Menurut Nicholas Hill pendekatan terbaik adalah diplomasi. Pernyataan itu memperlihatkan kegelisahan AS atas kepentingan imperialis di wilayah-wilayah dunia ketiga (kawasan masyarakat tradisional di batas atau di dalam kedaulatan sebuah negara) yang selama ini aman-aman saja. Namun akan terganggu setelah keputusan pendapat hukum internasional di ICJ diumumkan dan diapliksasi oleh majelis umum PBB menjadi kewajiban internasional yang mengikat semua negara.

Kalau menggunakan cara diplomasi yang dikehendaki AS, itu sifatnya politik tidak mengikat,hanya akan menguntungkan negara-negara industri dan negara-negara sedang berkembang yang menjadi mitra bisnis penyedia dan penyuplai sumber daya alam untuk kepentingan negara industri. Namun jika ada jaminan sebuah resolusi yang menjadi kekuatan hukum internasional yang mengikat semua negara, tanpa pengecualian, kenyataan itu akan menjamin keadilan bagi semua negara, terutama negara-negara kecil yang selama ini tersisi dalam menyuarakan tentang keadilan dan lingkungan.

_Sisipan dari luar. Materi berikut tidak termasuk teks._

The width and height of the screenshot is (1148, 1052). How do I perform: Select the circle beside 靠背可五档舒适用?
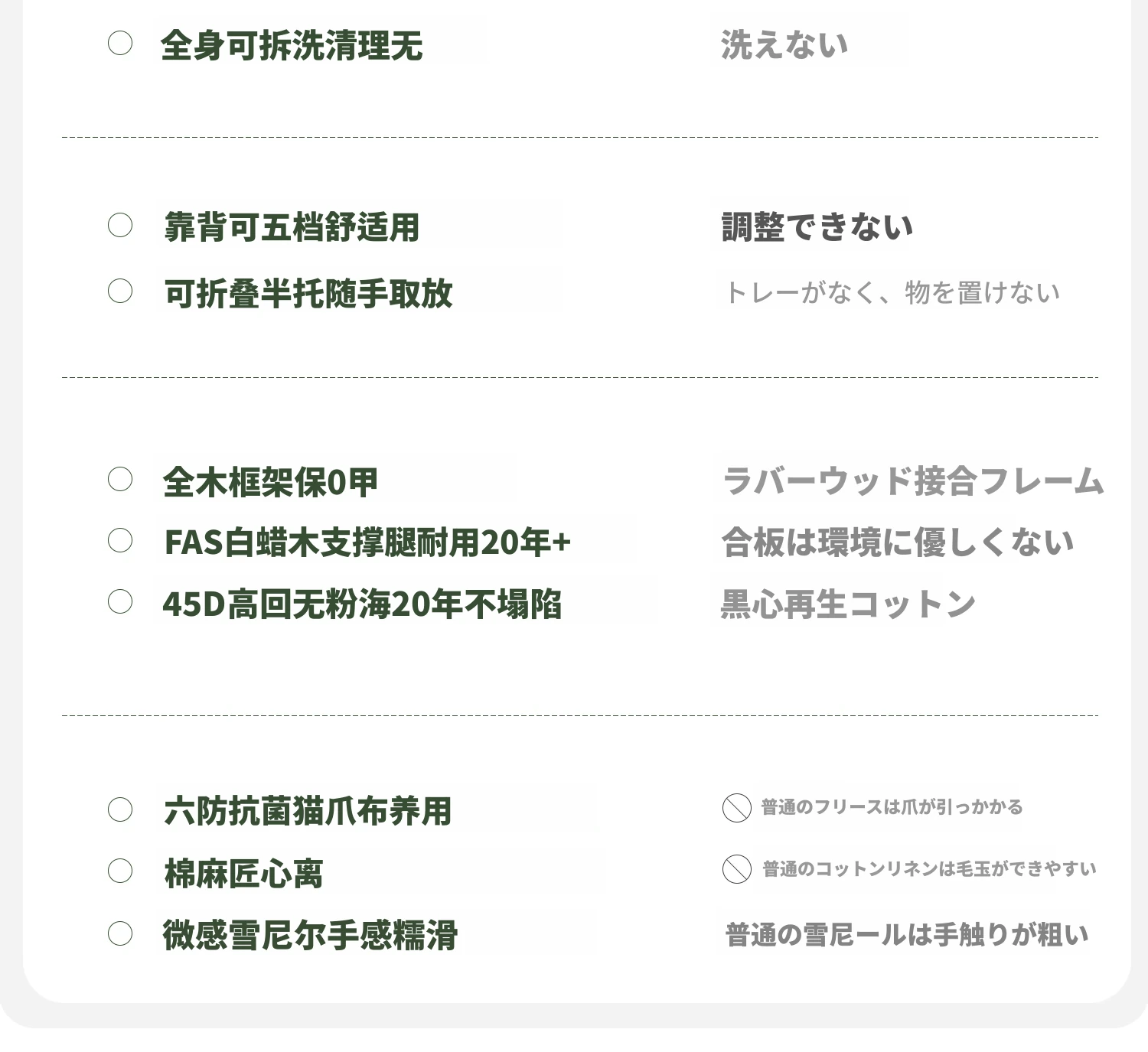pyautogui.click(x=119, y=225)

Selama ini negara paman sam alias Amerika Serikat dan negara-negara industri lainnya merasa aman dalam kaitan pemanfaatan bahan bakar fosil (minyak bumi, gas dan batu bara) yang mengandung hidrokarbon, sumber energi yang menggerakkan pabrik-pabrik berskala besar yang menhasilkan Emisi Gas Rumah Kaca (pemanasan global), yang berimbas pada perubahan iklim ekstrim secara global. Hal itu telah menjadi perhatian serius PBB terhadap ancaman kehidupan makhluk hiedup, diantaranya manusia dan tumbuh-tumuhan di bumi. 

Di era industri, tidak ada perangkat hukum internasional yang mengikat, mengatur kewajiban, dan tanggungjawab Internasional, serta sanksi hukum internasional terhadap semua negara di dunia tanpa pengecualian dibawah naungan PBB, sehubungan dengan pemanfaatan dan pengolaan  sumber daya alam yang bertanggungjawab dan konsekwensi hukum internasionalnya terhadap kejahatan lingkungan dan kejahatan kemanusiaan, dua mata rantai yang saling bersentuhan dan tidak bisa dipisahkan.

Resolusi tentang keadilan iklim, subtansinya  tertuju pada pemanfaatan dan pengolaan sumber daya alam secara bertanggungjawab dan sanksi hukum internasionalnya terhadap kejahatan lingkungan dan kejahatan kemanusiaan di wilayah dunia ke tiga, yaitu, kawasan penyangga ekosistem di dalam daerah masyarakat tradisional, di batas, atau di dalam kedaulatan sebuah negara.

Resolusi tentang keadilan iklim diharapkan dapat memperbaiki dan mengatasi kerusakan  kawasan lingkungan hidup dan eko sistemnya, serta tidak mengorbankan, akan tetapi menjamin keadilan hak-hak ekosob dan  kelangsungan hidup masyarakat tradisional, pemilik properti di sebuah kawasan, di batas, atau di dalam wilayah kedaulatan sebuah negara.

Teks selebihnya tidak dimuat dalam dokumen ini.